When the police arrive, Rita blames the murder on Ralph, and on the strength of her testimony, he is convicted and sent to prison for twenty years. While in prison, he manages to reform his cellmate, Tug Riley, and eventually the two manage to escape from prison, at the same time as another group of criminals. During the ensuing chase, Tug and Ralph escape and return to the city, while the other group of criminals is chased, and drives their car off a drawbridge as they attempt to flee, drowning them all.

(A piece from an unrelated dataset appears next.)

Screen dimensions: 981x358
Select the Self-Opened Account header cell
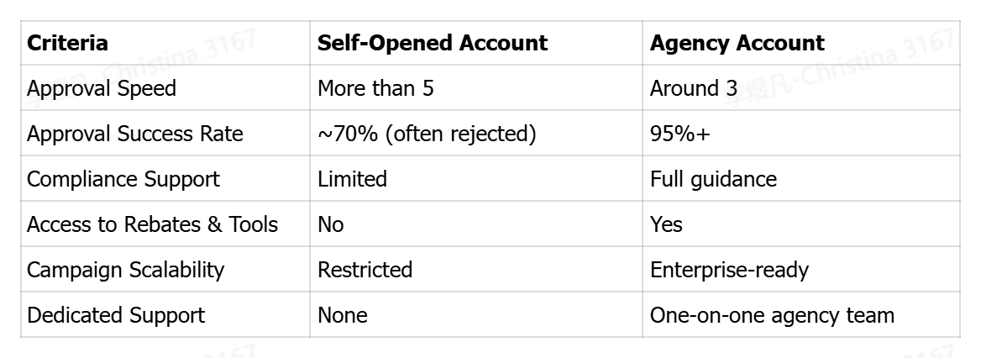point(432,44)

Meanwhile, Red has been blackmailing Rita, threatening to go to the police with the truth of her husband's murder. As his demands increase, he concocts a plan for her to hold a fancy costume reception, at which he will rob all her guests. When Tug and Ralph get back to the city, Red recruits Tug to help him rob the guests during the party. However, now reformed by Ralph, he goes to him and reveals Red's plan. Ralph comes up with his own plan and informs the police of the impending crime, and goes to the reception masquerading as the dead John Reynolds. The police arrive in time to catch Red red-handed with stolen jewels on him. Rita is confronted by the specter of her dead husband, causing her to confess her guilt in his murder, thus exonerating Ralph, who is returned to his mother and Julia.

==Production==
The film had its world premiere on February 14, 1915, at the Vitagraph Theater in New York City, where it ran for a week. It was revealed that the cast included Dorothy Kelly, James Morrison, Louise Beaudet, .Xnders Randolf, Eulalie Jensen, George Cooper, and Charles Eldridge. The movie was announced as being added to Vitagraph's schedule shortly before its general release in August 1915. At the same time it was revealed that the films stars were Dorothy Kelly and James Morrison, who would be making their debut for Vitagraph.

==Reception==
Moving Picture World gave the picture a good review. While they felt it was melodramatic, they said that the plot was very strong, which got stronger as the film progressed, and was full of thrilling moments. They particularly enjoyed the scenes of the escape from prison and the ensuing chase. The magazine pointedly highlighted the work of Eulalie Jensen, who they credited with lifting "the production above the commonplace and the conventional". Motography also gave the film a positive review, saying it was full "of action and strong drama". They felt the picture was realistic, and especially enjoyed the courtroom, prison, and escape sequences. They praised the performances of Dorothy Kelly and Eulalie Jenson. Motion Picture News also enjoyed the film saying it was very well-paced and full of many "novel scenes". They particularly enjoyed the realism of the prison scenes. Variety, on the hand, gave the film a poor review, feeling the plot was doleful and inconsistent. They particularly did not like the performance of James Morrison, who they felt took on a role which was beyond his capabilities.